Report # 141 : Vivienda de Bahareque

by Dominik Lang, Roberto Merlos, Lisa Holliday, Manuel A. Lopez M.

The bahareque construction type refers to a mixed timber, bamboo and mud wall construction technique which was the most frequently used method for simple houses in El Salvador before the 1965 earthquake (Levin, 1940; Yoshimura and Kuroki, 2001). According to statistics of the Vice-ministry of Housing and Urban Development in the year 1971 bahareque buildings had a share of 33.1 % of all buildings in El Salvador, while in 1994 the percentage of bahareque declined to about 11 % (JSCE, 2001b) and in 2004 to about 5 % (9 % in rural areas; according to Dowling, 2004). The term ‘bahareque’ (also ‘bajareque’) has no precise equivalent in English, however in some Latin American countries this construction type is known as ‘quincha’ (engl.: wattle and daub). In order to prevent confusion it should be noted, that in El Salvador the term ‘bahareque’ is used for all types of this mixed construction type regardless the material of the horizontal elements (struts).

Bahareque buildings are characterized by high flexibility and elasticity when carefully constructed and well-maintained, and thus originally display good performance against dynamic earthquake loads. However, bahareque buildings in most cases show high vulnerability during earthquakes. This is caused by poor workmanship (carelessness and cost-cutting measures during construction), lack of maintenance (resulting in a rapid deterioration of building materials), and structural deficiencies such as a heavy roofing made out of tiles. Bahareque structures are primarily of residential use and only one story. The structural walls are mostly composed of vertical timber elements and horizontal struts which are either made of timber slats, cane/reed (carrizo), bamboo (vara de castilla, caña brava or caña de bambú) or tree limb (ramas). These members are generally 2- to 3-inches thick and are fastened at regularly spaced intervals from the base to ceiling height at the vertical elements (with nails, wires or vegetal fibers). This creates basketwork type skeleton which is then packed with mud and clay filler combined with chopped straws (or sometimes with whole canes), and covered with a plaster finish in some cases. In rural areas, the walls are often left plane, without any lime plaster and whitewash, or paint, which gives them a wavy surface with an unfinished character. It should be noted that bahareque houses in rural areas are quite different from those in urban areas both in terms of their esthetical appearance as well as their structural capacity (cf. Figures 1 and 2).


Report # 14 : Vivienda de Adobe (Adobe house)

by Manuel A. Lopez M., Julian Bommer, Gilda Benavidez

This housing type can be found in rural and urban areas.

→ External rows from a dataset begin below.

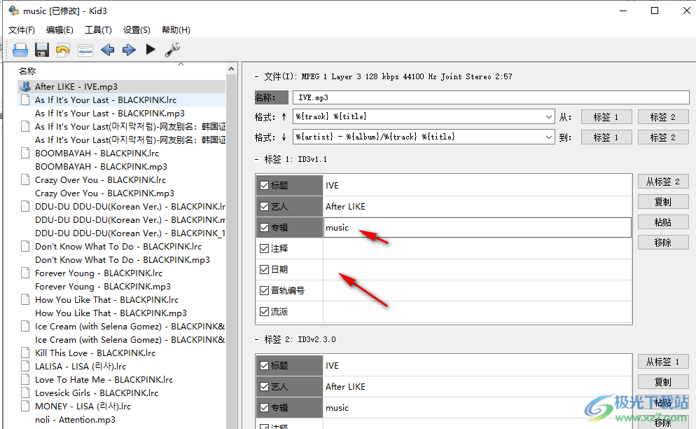Click the Open folder toolbar icon

pyautogui.click(x=20, y=50)
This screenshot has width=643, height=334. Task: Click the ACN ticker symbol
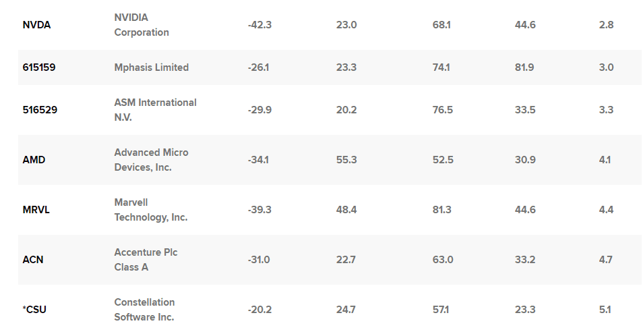pos(33,260)
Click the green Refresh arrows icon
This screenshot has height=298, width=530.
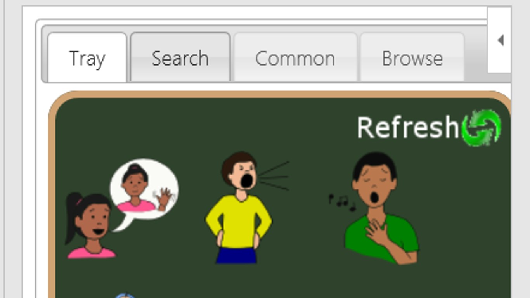[482, 128]
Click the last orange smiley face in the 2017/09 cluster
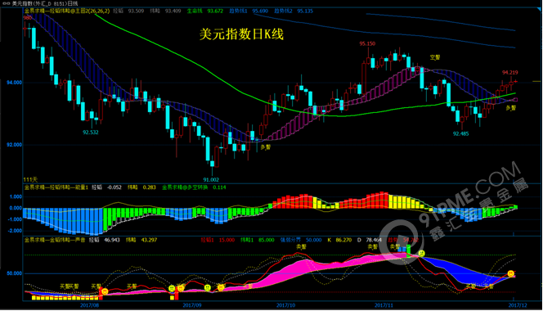 pyautogui.click(x=221, y=287)
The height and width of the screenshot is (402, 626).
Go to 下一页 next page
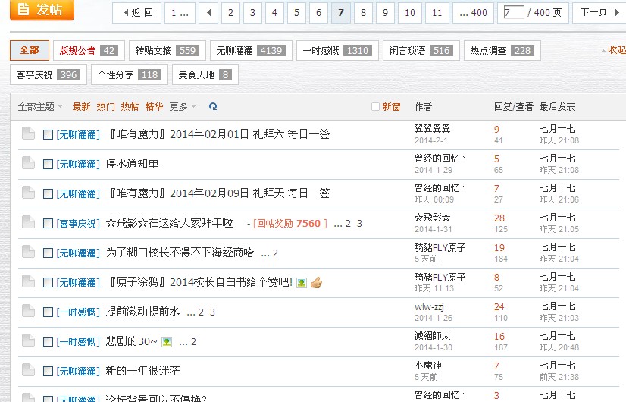pos(598,12)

Rural: Adobe houses are generally small structures, 5 x 6 m in the plan, having load-resistant walls made of adobe bricks between 0.3 and 0.5 m thick. Usually, they are single-family (5-person) houses. Wood planks that support metal sheets covered by tiles sometimes constitute the roof. In some cases, the roof can be a thatched roof supported on wood purlins. Urban: Adobe houses are much bigger in urban areas than in rural areas. They are one-floor structures and their plans are 15 x 30 m or larger. The wall thickness can easily reach 1 m and wall height can reach 3 m or more. In both the cases mentioned above, the adobe housing type has performed badly in earthquakes. Its heavy roof sometimes can be its biggest weakness and its unreinforced walls make this house vulnerable to earthquake effects.